Et l’on ne peut que s’en étonner si l’on compare d’un point de vue purement pragmatique les dangers respectifs pour les générations futures de la dette écologique et de la dette publique.

Si l’on remonte le cours de l’histoire, les exemples de dirigeants, de rois ou d’empereurs refusant tout simplement de rembourser leurs dettes sont légion. Sans oublier qu’un État est presque toujours endetté par nature. Et sans oublier aussi qu’il arrive parfois qu’une dette publique soit illégitime, l’exemple le plus caricatural étant la dette contractée par Haïti envers la puissance coloniale française issue de son indépendance en 1804 et que l’île continuera de payer jusqu’au milieu du XXe siècle.

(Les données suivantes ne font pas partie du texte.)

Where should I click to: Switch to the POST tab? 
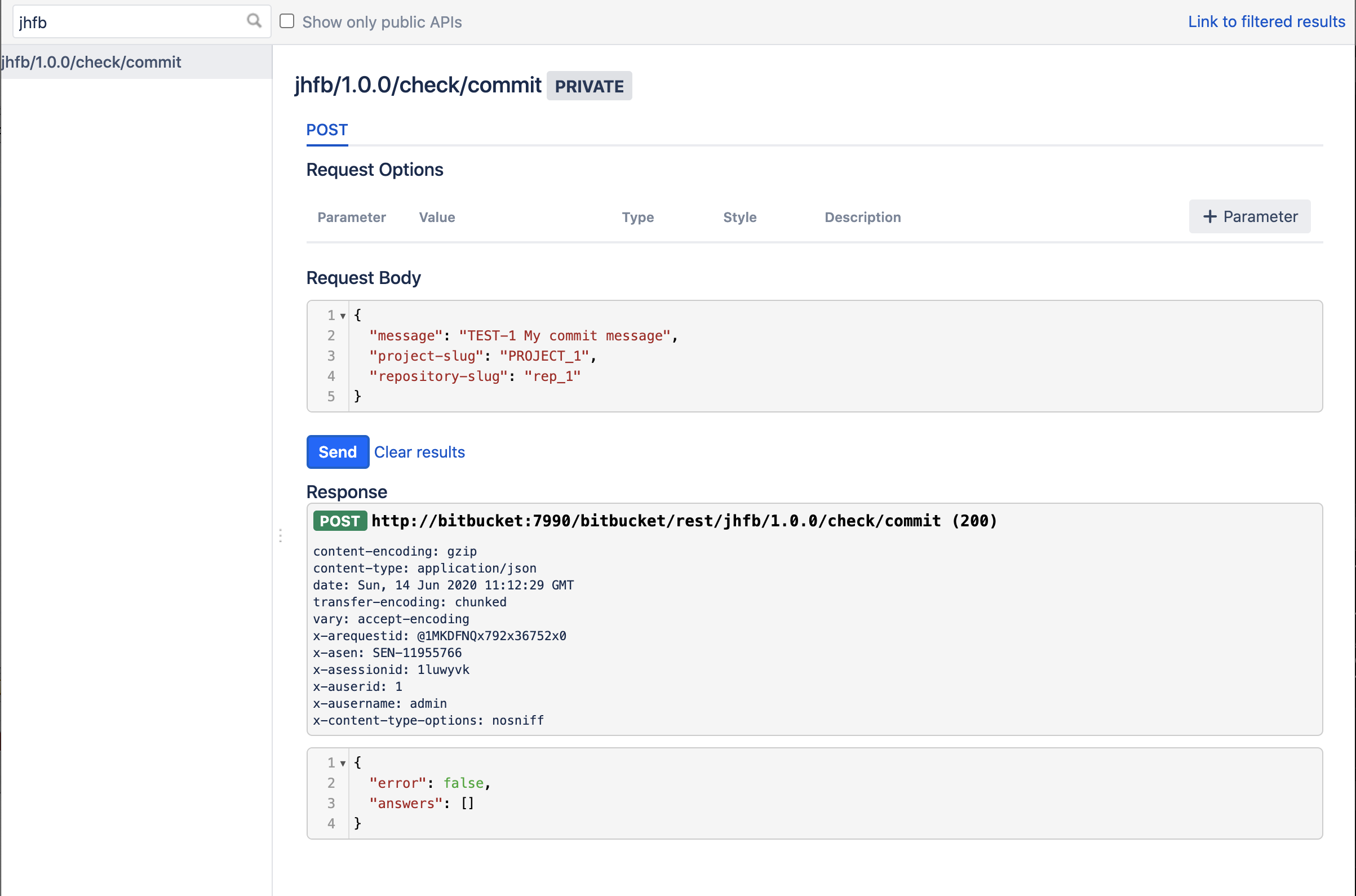327,130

La dette écologique n’est elle ni remboursable ni effaçable, elle n’est pas le fruit d’une construction sociale. Elle n’est pas constituée de lignes comptables abstraites ni de bouts de papier qui n’ont de valeur que parce que les hommes leur en donnent. Elle repose sur des éléments tangibles, bien réels, tels que l’eau, les forêts, les animaux. Et contrairement à la dette publique, le Luxembourg mérite malheureusement dans ce domaine un zéro pointé.